Moving the House

About 9 months after we first embarked on this journey for a removal house, it is truly bizarre to excitedly announce that this week, Pelham House took the 114km journey on the back of a truck from Coorparoo in Brisbane, to our lot in Montville in the Sunshine Coast Hinterland. Throughout the process we have been asked what the process was, so we wanted to share our experience of the first part of all of this, moving the house.

Saving the date?

Assuming that you have council approvals and everything sorted out, there are still a tonne of factors that go into when you can actually move your house. For us, the house was moving in two parts, over two separate nights, and included crossing a railroad track. We were told the highways you go on, and the individual streets taken can vastly change how complicated some of this all is, but for the most part, the bulk of the timeline was dictated by a few key third parties:

NHVR - The National Heavy Vehicle Regulator (a federal govt body) had to give the house movers approval to drive a bloody house on the highway understandably and initially this was a 3-4 week turnaround. I believe once you have the greenlight for that, it can be postponed fairly easily but this is a critical step before anything else can really happen.

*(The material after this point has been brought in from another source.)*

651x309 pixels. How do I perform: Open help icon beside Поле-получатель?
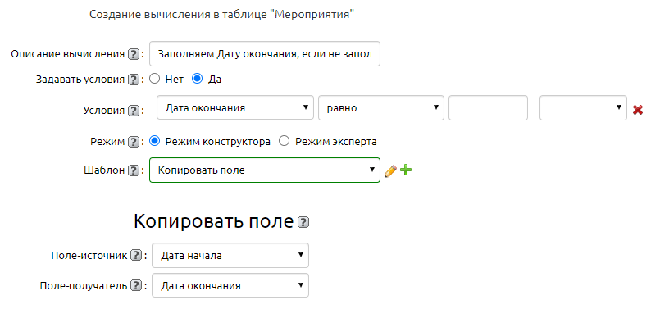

Police - We had two cop cars have to accompany the house to escort it safely on each of the nights that the house moved. The police had around a 2-3 week turnaround and dictated the date they were available. I was given a ballpark cost of $4k for this escort service but it was built into the move costs with the house mover and I was told that during busy times like schoolies, they can sometimes just give you a different date and say they aren’t available until then. We were worried about COVID border closures and stuff for a while but eventually that wasn’t an issue. The one thing with the police our house movers mentioned was that if you postpone the move, you have to pay them upfront again, and they can take over a month to refund you. Since ours was postponed twice, that is a fair chunk of cash for the house movers to fork out so just a heads up on postponements. Interestingly I was told the police are the ones who dictate the whole 12:01am start for these house moves as the permit starts at 1 minute past on the day. That plus I guess a house in peak hour traffic probably isn’t fun?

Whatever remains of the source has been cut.